Utilization remained unchanged at 76% and average dayrate increased to $200,000 in 4Q 2019 from $183,000 in 3Q 2019.

The company’s revenue backlog of $2.1 billion at December 31, 2019, was  unchanged from September 30, 2019.

Maersk Drilling CEO, Jorn Madsen, said:  “During the year, we continued to see the impact of the market recovery with more days on contract and, in the fourth quarter, we also started to see an increase in the average realized dayrates. However, the duration of new contracts remains relatively short. With a strong contracting performance during the year, we retain good visibility into 2020. This, combined with our positive free cash flow generation and strong balance sheet, provides us with a continued high degree of financial flexibility.”

 

Deepwater spending to drive increase in offshore investments 

 

The price of Brent crude oil averaged $64 per barrel in 2019, representing a decrease of 11% compared to the average of $72 per barrel in 2018.

According to the Danish company, the robust cash flows and general feasibility of offshore projects are clearly visible in the levels of project sanctioning activity. Despite a slight decline in the number of Final Investment Decisions (FIDs) by oil and gas companies in 2019, the increasing overall trend since the low point in 2016 is expected to continue in the coming years. According to Rystad, the number of FIDs are expected to increase more than 50% year-on-year in 2020 and approximately 10% year-on-year in 2021.

The rising sanctioning activity further translated into increased offshore investments in 2019, with additional capital expenditures in both deep-water and shallow-water activities. For 2020, offshore investments are expected to increase even further with additional deepwater spending to drive the majority of the increase, Maersk said.

These overall market improvements cascaded down into the offshore drilling industry with global offshore rig utilization continuing to increase as a result of rising demand as well as further rationalizations on the supply side. The increase in demand was most visible in the jack-up market, where marketed utilization (excluding cold-stacked rigs) in the broader segment climbed above 85% during the fourth quarter of 2019 and averaged 81% through the year compared with 73% in 2018.

In the floater segment, marketed utilization averaged 79% in 2019 compared with 75% in 2018. Contracting activity on the floater side has been soft since the start of the downturn, resulting in steep declines in forward coverage for the segment. This is constraining on a broader-based recovery of the floater market, with marketed utilization fluctuating around 80% during the past several months.

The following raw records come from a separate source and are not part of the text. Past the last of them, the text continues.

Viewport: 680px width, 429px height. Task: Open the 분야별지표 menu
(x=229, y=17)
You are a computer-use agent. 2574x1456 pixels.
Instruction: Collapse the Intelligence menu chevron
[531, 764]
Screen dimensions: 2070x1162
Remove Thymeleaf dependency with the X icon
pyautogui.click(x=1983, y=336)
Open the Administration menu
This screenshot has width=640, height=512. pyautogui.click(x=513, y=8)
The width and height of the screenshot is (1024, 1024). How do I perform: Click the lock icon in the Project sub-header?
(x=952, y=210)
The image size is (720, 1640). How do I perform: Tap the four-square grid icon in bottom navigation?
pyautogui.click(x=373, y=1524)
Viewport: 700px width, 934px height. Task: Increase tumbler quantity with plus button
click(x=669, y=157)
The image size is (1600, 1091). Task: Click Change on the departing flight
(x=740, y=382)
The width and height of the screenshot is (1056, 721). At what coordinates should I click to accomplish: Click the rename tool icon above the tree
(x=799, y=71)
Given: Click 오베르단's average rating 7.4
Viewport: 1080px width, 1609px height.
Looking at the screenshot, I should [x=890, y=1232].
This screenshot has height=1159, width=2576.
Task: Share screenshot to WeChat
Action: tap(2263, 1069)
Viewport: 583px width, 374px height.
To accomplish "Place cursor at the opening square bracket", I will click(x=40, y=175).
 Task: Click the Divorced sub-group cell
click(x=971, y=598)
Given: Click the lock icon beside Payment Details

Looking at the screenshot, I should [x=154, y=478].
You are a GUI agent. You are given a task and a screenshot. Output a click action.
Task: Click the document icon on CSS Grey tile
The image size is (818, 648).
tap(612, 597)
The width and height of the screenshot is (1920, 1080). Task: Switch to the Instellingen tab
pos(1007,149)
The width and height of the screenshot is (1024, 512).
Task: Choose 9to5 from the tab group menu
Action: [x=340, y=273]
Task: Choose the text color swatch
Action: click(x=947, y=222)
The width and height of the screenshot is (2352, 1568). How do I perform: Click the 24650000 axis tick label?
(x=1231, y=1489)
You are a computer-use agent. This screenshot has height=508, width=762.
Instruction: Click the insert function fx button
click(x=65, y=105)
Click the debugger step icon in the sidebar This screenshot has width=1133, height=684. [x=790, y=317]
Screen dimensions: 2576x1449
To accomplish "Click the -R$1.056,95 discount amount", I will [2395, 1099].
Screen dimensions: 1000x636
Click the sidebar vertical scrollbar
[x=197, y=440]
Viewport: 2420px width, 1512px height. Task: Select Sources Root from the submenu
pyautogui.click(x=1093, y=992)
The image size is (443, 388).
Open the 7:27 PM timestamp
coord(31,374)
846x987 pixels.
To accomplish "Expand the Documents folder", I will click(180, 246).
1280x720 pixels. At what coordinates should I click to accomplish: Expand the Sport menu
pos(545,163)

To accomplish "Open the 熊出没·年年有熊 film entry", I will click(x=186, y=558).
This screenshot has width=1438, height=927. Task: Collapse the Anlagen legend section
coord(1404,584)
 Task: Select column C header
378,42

More long-term projects are needed in order to build sufficient backlog and effectively remove supply from the segment for an extended period of time.

In the second half of 2019, several tenders and pre-tenders were issued for multi-year drilling campaigns, boding well for future demand for floaters.

Dayrates in the floater segment continued to gradually improve during 2019 and appear to have stabilized at levels above $200k per day compared with $150–180k per day in the beginning of the year.